Gamla (גמלא), also Gamala, was an ancient Jewish town on the Golan Heights. Believed to have been founded as a Seleucid fort during the Syrian Wars, it transitioned into a predominantly Jewish settlement that came under Hasmonean rule in 81 BCE. The town's name reflects its location on a high, elongated ridge with steep slopes resembling a camel's hump.

Gamla served as a key rebel stronghold during the Great Jewish Revolt against Rome. In the summer of 67 CE, after an extended siege and battle, Roman forces under Vespasian ultimately captured the town and massacred its inhabitants. The Jewish historian Josephus, who accompanied the Roman army, provides detailed accounts of these events in his work, The Jewish War.

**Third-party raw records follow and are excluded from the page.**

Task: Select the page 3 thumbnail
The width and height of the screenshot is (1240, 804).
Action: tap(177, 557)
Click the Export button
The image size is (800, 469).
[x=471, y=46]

The remains of Gamla were discovered in the 1968 survey of the Golan, with geographical features matching Josephus' descriptions. Located approximately 10 kilometers inland from the Sea of Galilee, the town was built on the southeastern slope of Mount Gamla. Archaeological excavations, starting in 1970 and continuing periodically, have unearthed city walls enclosing an area of about 180 dunams, a water conduit system, ritual baths, Herodian lamps, stone vessels, and thousands of Hasmonean coins. One of the earliest synagogues in the Land of Israel, believed to date back to the late 1st century BCE, was discovered near the town wall in 1976.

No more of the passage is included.